I’m also a realist, and I think relationships are just hard. I also think that staying with anyone, no matter how much you love them, takes a lot of damn work. Some days it seems like every single thing you can think of to say or do is the exact wrong thing. In fact, it’s hard to believe there are so many wrong things.
Recently Rose and I decided to try a partner yoga class. I hate the idea of partner yoga. Even more than regular yoga, it seems like a setup for complete disaster. It also seems like a great metaphor for why relationships are so hard. Most yoga poses are hard enough for me by myself, and adding the pressure of not throwing someone else off balance, or dropping them, just seems like too much. Not to mention getting dropped or knocked over by the other person.
Sometimes when I am extremely resistant to an idea, it is because I should avoid that thing for a lot of good reasons.

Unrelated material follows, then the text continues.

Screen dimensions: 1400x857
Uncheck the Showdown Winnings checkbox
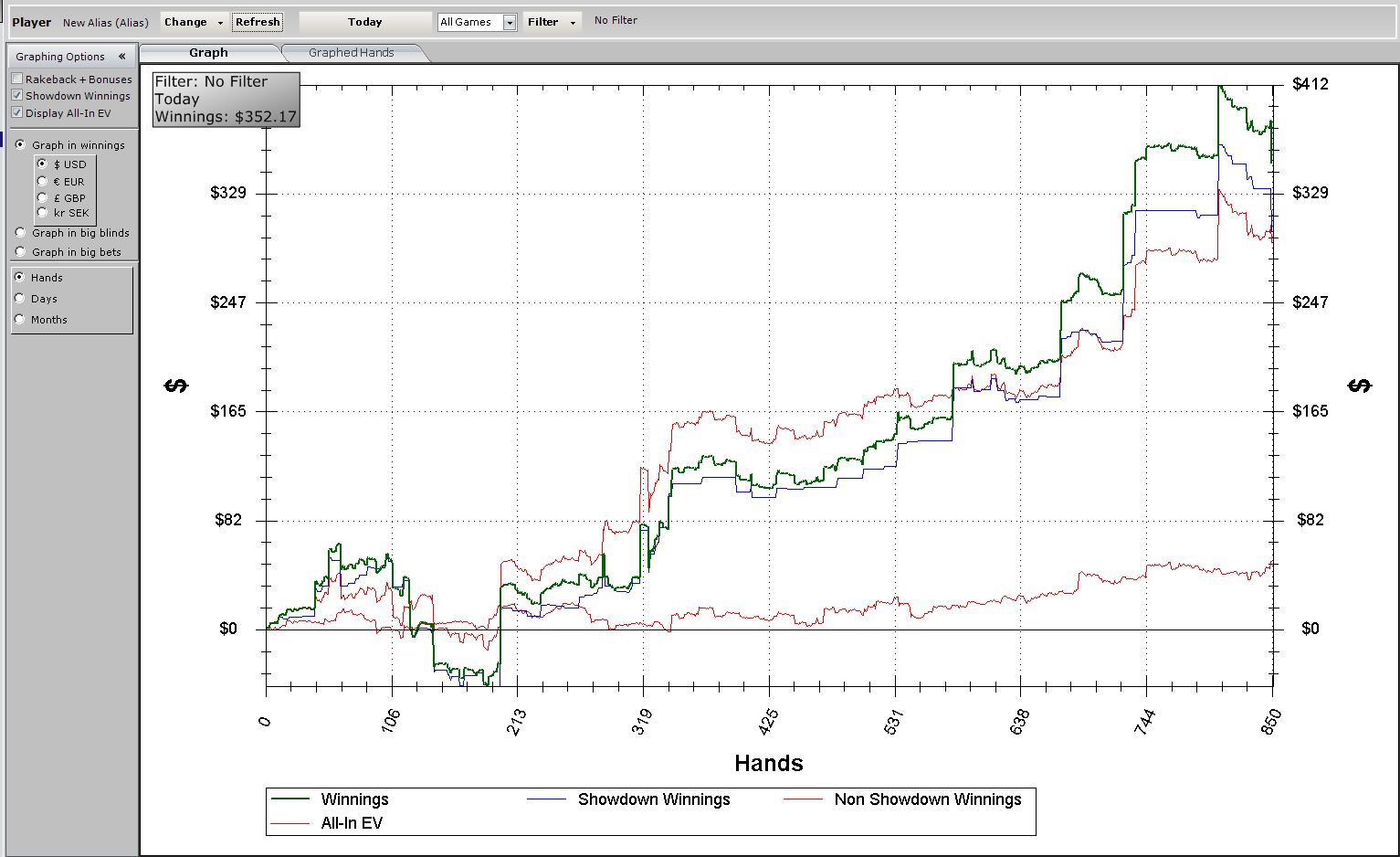coord(17,96)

Sometimes, however, I fight it because it’s exactly what I need and I just don’t feel like working that hard, or working on that part of myself.

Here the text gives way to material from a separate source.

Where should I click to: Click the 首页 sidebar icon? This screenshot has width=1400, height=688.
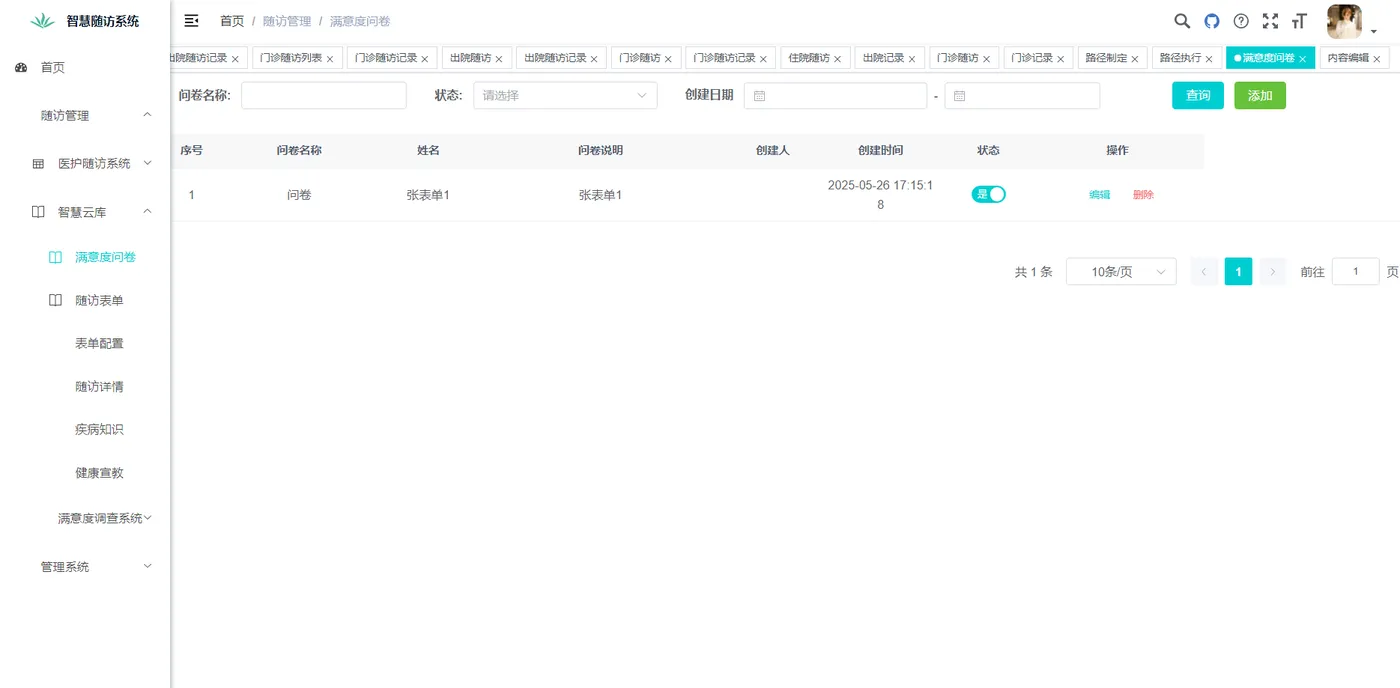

About half way through the class, our instructor had us all get back to back with our partners and prepare to go into half moon. Of the many yoga poses I dislike, half moon is high on my list. My standing leg gets tired , my hip on my lifted leg hurts, I don’t ever feel balanced, my bottom hand can’t reach the ground, my top shoulder hurts… It’s a pretty long list of gripes. So sure, let’s add the layer of doing that back to back with another person with their own list of physical complaints. I see no way that could go wrong. Such a good test of a nearly 25 year relationship.
Getting into a yoga pose with another person turns out to take less think and more feel. That’s probably true of yoga in general, but left to my own devices my brain starts thinking what Anne Lamott calls its thinky thoughts. It also takes a fair amount of laughter, which fixes anything that feel doesn’t.
What I expected was awkwardness, pain, falling down, and irritation. What I felt was Rose’s back pressing against mine, and when I reached with my raised leg I had hers to search for to help extend the pose, and when I stretched my arm up and back I felt only gentle contact with her hand. What I got – and gave – was support.
Grace. You just never know where it’s going to turn up.